INTERIOR DE LA ANTIGUA CAPILLA
CAPÍTULO 4
Suicidios, incendios y el cierre con el PSOE
Es imposible establecer una estimación de los miles de mujeres y niñas que pasaron por el centro de Peña Grande desde que abrió en 1960. Menos todavía de los bebés. Algunas adolescentes estaban solo los meses de gestación, pero otras permanecían hasta dos o tres años porque no tenían dónde ir ni manera de ganarse la vida. Otras, sin embargo, no sobrevivieron al centro, y se quitaron la vida arrojándose desde el último piso por un hueco de escalera que se haría tristemente conocido entre las internas. También hubo dos incendios en menos de 15 días provocados por dos chicas a las que habían quitado a sus bebés en 1980. Fue el principio del fin.
“La vida en España era ya muy diferente, y en el centro se mantenía un esquema propio de la dictadura que rompía con lo que pasaba en la calle”
“La vida en España era ya muy diferente, y en el centro se mantenía un esquema propio de la dictadura que rompía con lo que pasaba en la calle. No era igual en el 80 que en el 60, pero sí se habían institucionalizado ciertas formas de maltrato y abuso”, explica Isabel, interna durante dos años desde 1981, que fue una de las mujeres que encabezaron la lucha por el cierre. “Empezamos a movilizarnos cuando vimos que el PSOE llegaba al poder y lo primero que hicimos fue mandar varias cartas: una a Ferraz, otra a Fernando Ledesma —entonces ministro de Justicia, de quien dependía la institución—, y otra a Enrique Miret, —expresidente del Consejo Superior de Protección de Menores—”.
Las reacciones no se hicieron esperar, y aunque en un primer momento el Gobierno mandó a TVE para hacer un lavado de cara al centro, Miret se reunió finalmente con las internas sublevadas.

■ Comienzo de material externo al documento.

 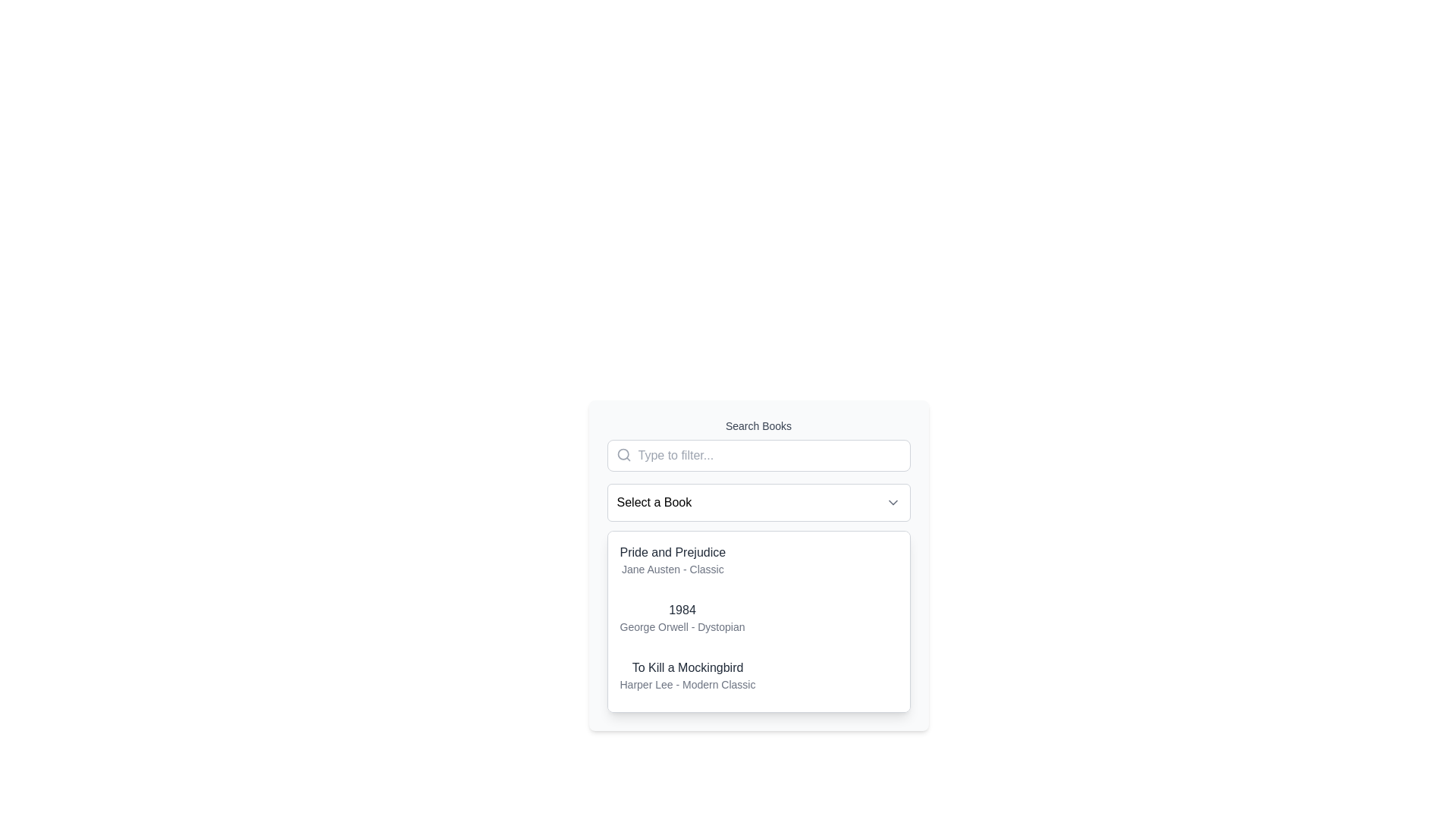 What do you see at coordinates (758, 675) in the screenshot?
I see `the selectable list item for the book titled 'To Kill a Mockingbird' in the dropdown menu` at bounding box center [758, 675].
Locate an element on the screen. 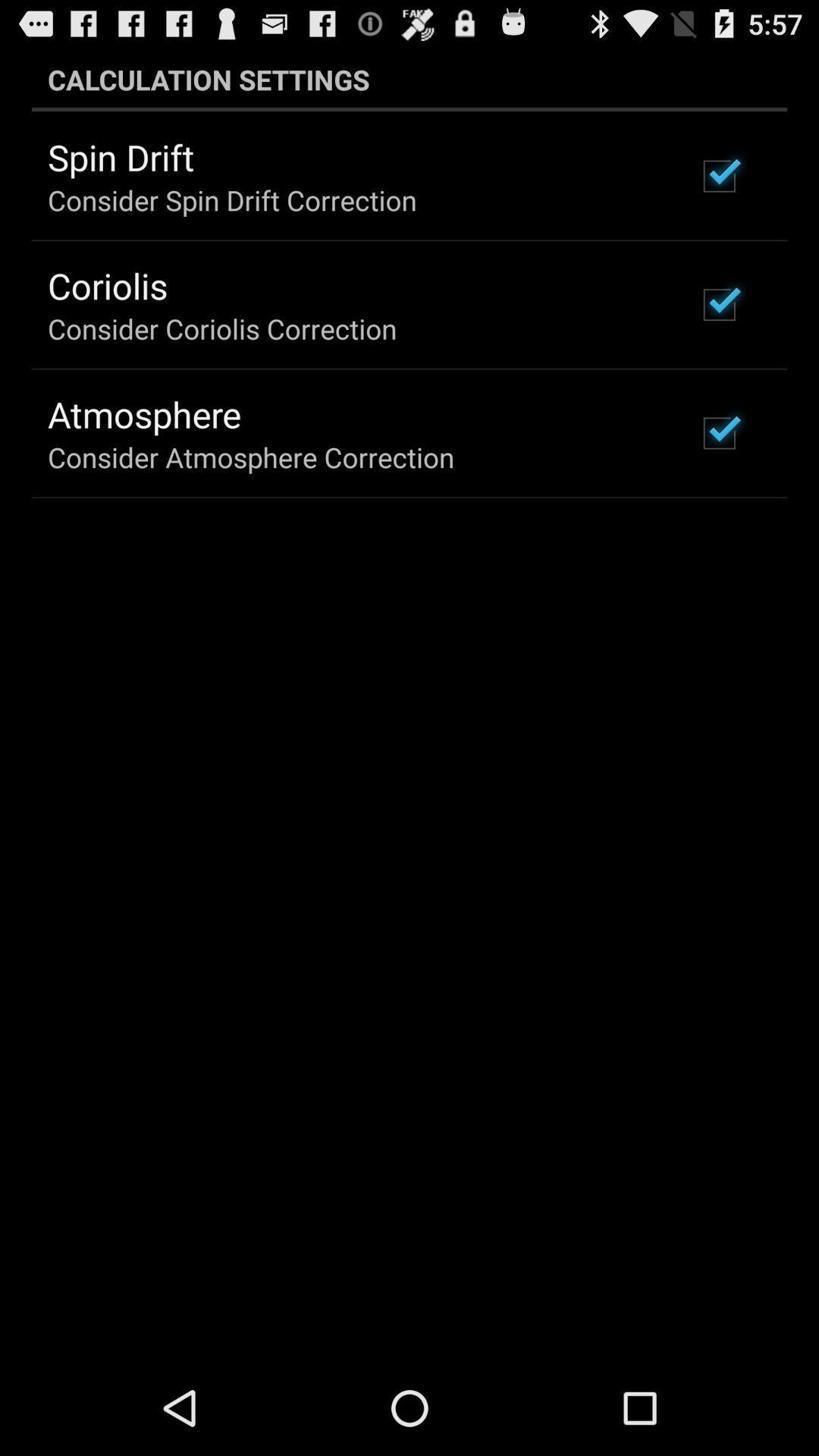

Había sido su condición para bajarse de las verjas del centro donde se encaramaron para recibir a la televisión, que solo iba a entrevistar a las internas elegidas por las monjas. Poco a poco, la democracia empezó a entrar por las puertas de Peña Grande. Una inspección cerró el paritorio por todas las irregularidades sanitarias que cometía y cada vez más civiles, como trabajadores sociales, empezaron a formar parte de la rutina. También se obligó a las monjas a estar presentes en cursos de planificación familiar. “Si vieras sus caras tragándose charlas sobre anticoncepción. Nos moríamos de la risa”, recuerda Isabel.
Con el tiempo, las monjas abandonaron definitivamente el centro. “Siempre se dice que se fueron, pero las echaron. Les pusieron unas normas y no quisieron aceptarlas”, aclara Isabel. Unos años después, el centro se adaptó como instituto y las consiguientes remodelaciones han ido comiéndose la antigua maternidad. El paso de los años ha ido destruyendo muros, techos y pruebas. Sin embargo, las secuelas de su paso por las vidas de miles de mujeres aún no se han deshecho. Dolores aún tiene problemas psicológicos por lo que vivió; María no volvió a tener hijos por su traumático parto, en el que le extirparon un ovario, y la hija de Isabel ha tenido secuelas toda la vida por el fórceps que utilizaron para sacarla de su vientre: “Mi hija es la prueba de todo lo que pasó en el centro de Peña Grande”.